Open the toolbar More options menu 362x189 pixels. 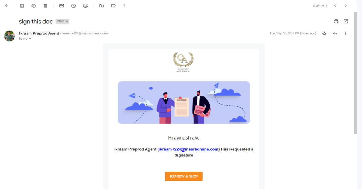pyautogui.click(x=124, y=6)
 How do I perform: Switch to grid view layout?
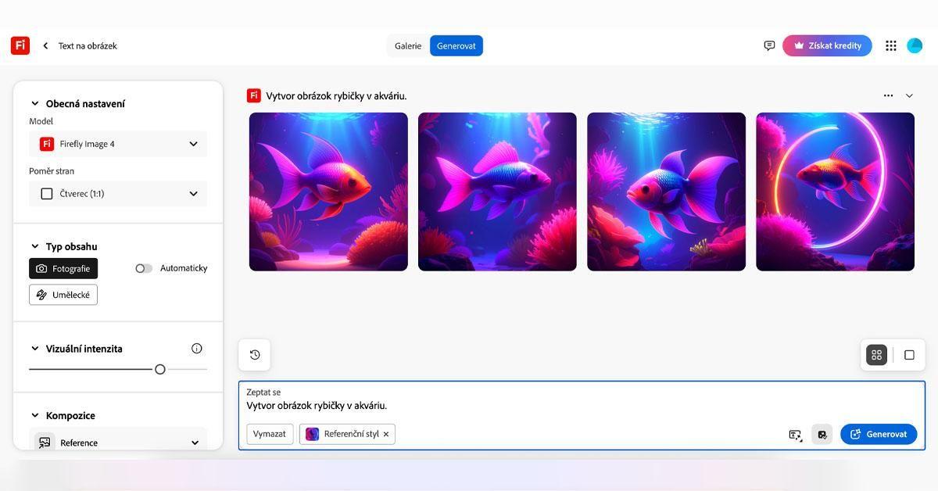point(876,355)
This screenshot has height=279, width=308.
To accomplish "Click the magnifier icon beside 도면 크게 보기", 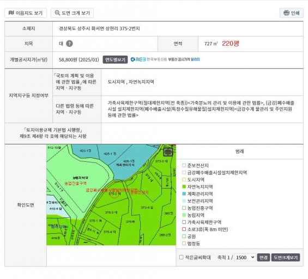I will coord(57,13).
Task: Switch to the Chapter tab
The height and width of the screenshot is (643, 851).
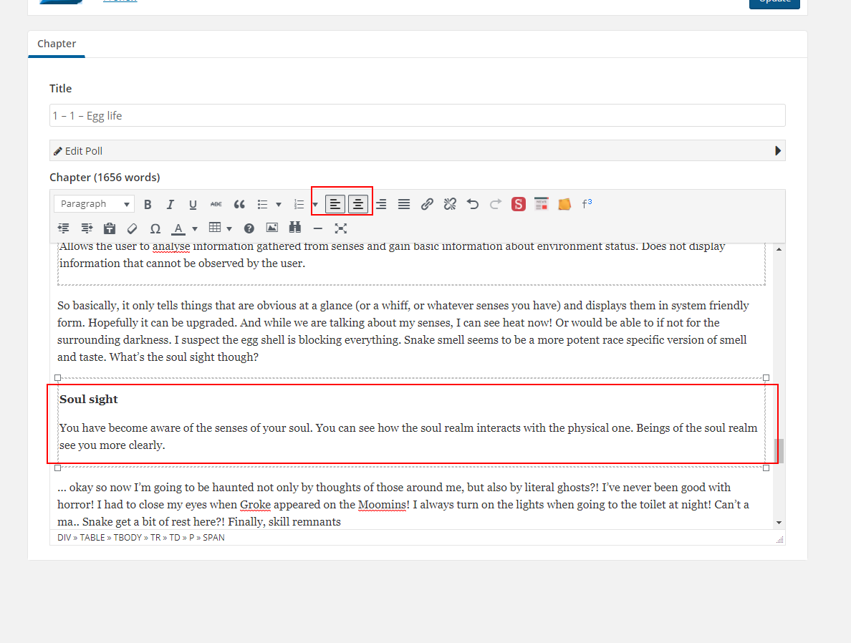Action: point(57,44)
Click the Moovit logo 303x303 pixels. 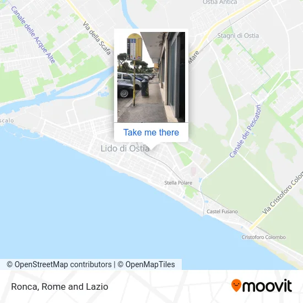click(x=262, y=285)
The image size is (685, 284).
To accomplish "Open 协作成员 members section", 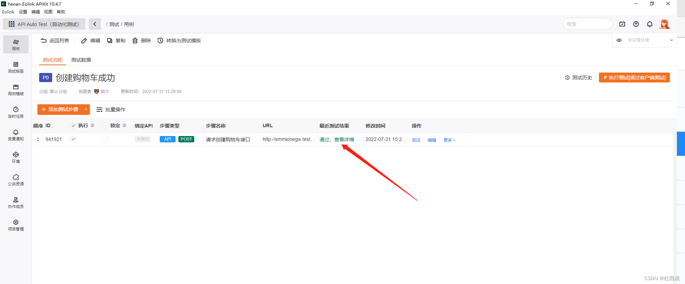I will (x=16, y=203).
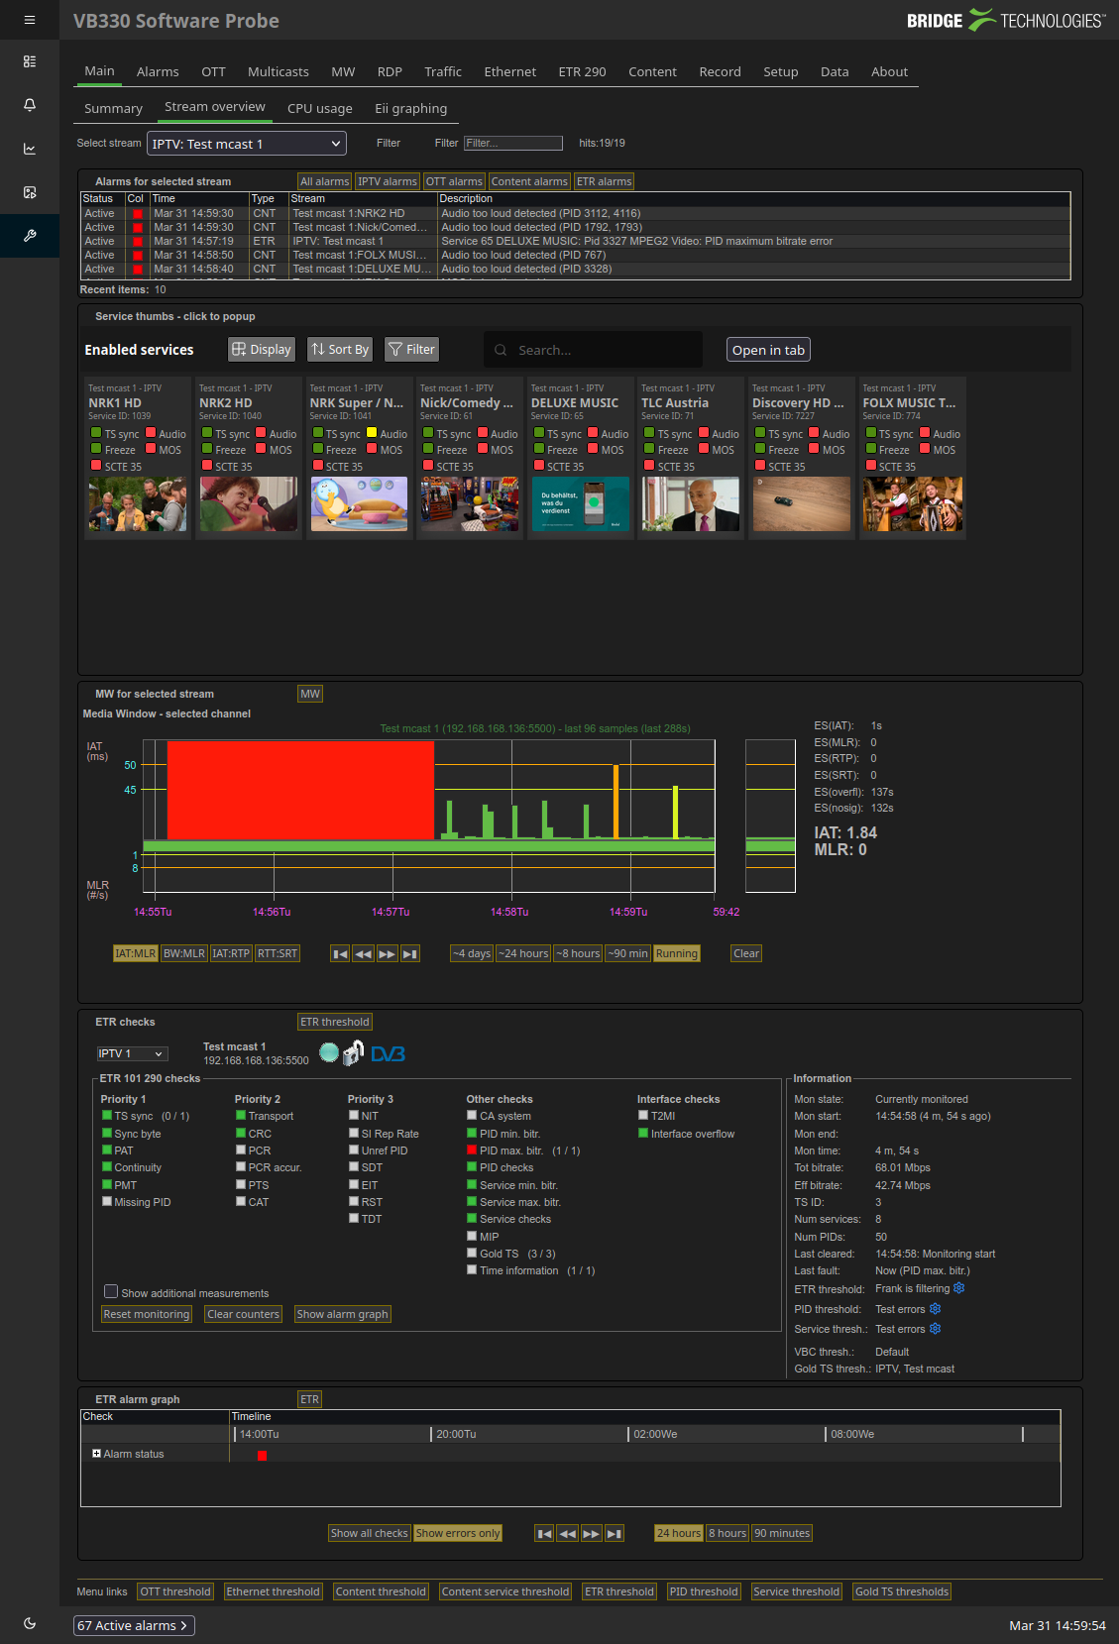
Task: Open the IPTV 1 dropdown in ETR checks
Action: coord(132,1053)

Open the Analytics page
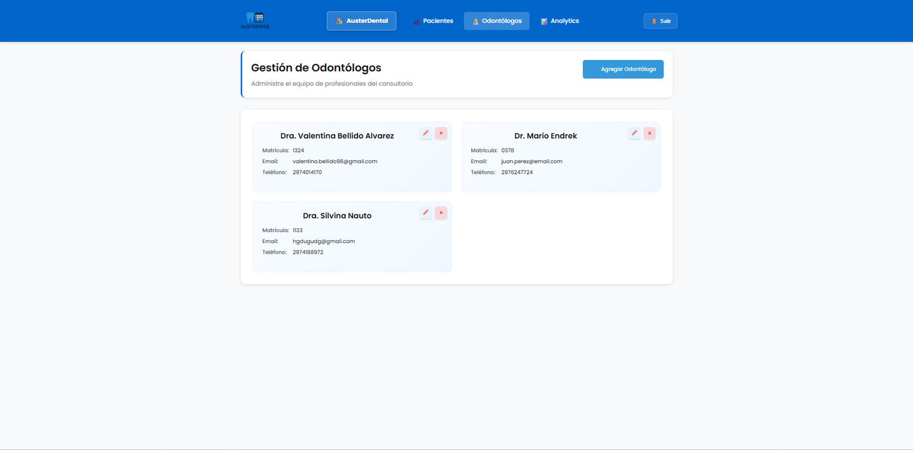pos(560,21)
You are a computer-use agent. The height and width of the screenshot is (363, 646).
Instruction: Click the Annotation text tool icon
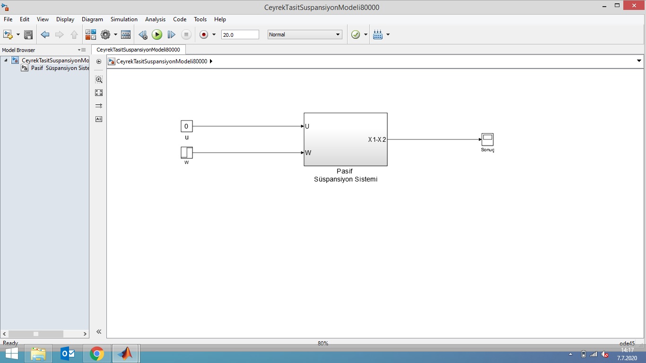(99, 119)
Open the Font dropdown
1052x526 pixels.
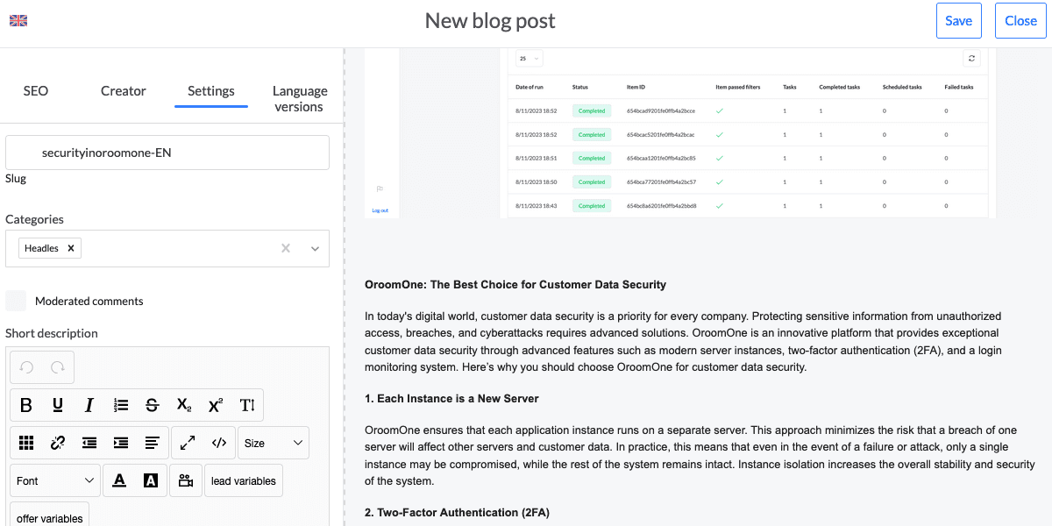pos(56,480)
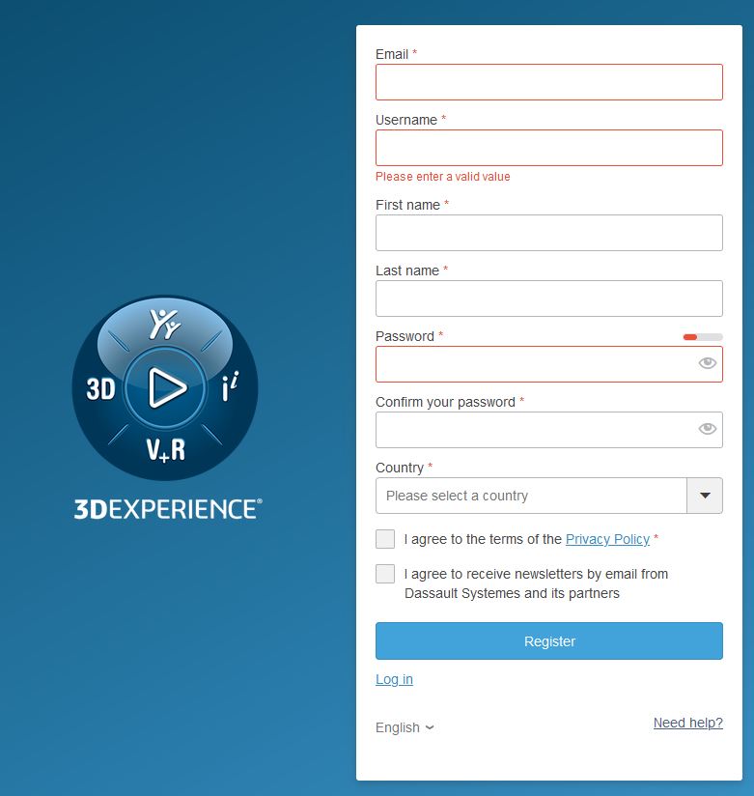This screenshot has height=796, width=754.
Task: Click the 3D quadrant of the compass
Action: 101,389
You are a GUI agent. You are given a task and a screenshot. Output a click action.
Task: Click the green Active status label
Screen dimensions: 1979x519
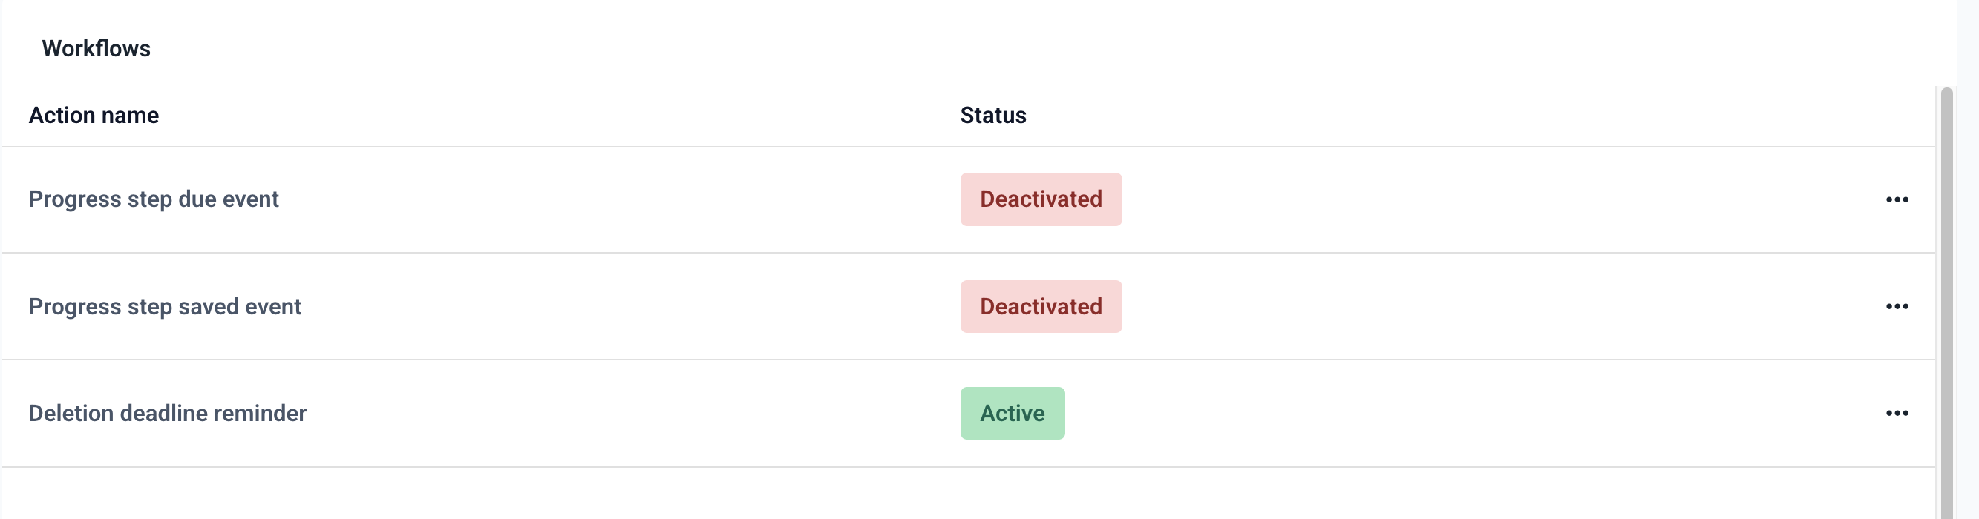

Activity: Each line above that includes "agent" should be shown.

Answer box:
You are a computer-use agent. The height and width of the screenshot is (363, 646).
You are a GUI agent. You are given a task and a screenshot. Output a click action.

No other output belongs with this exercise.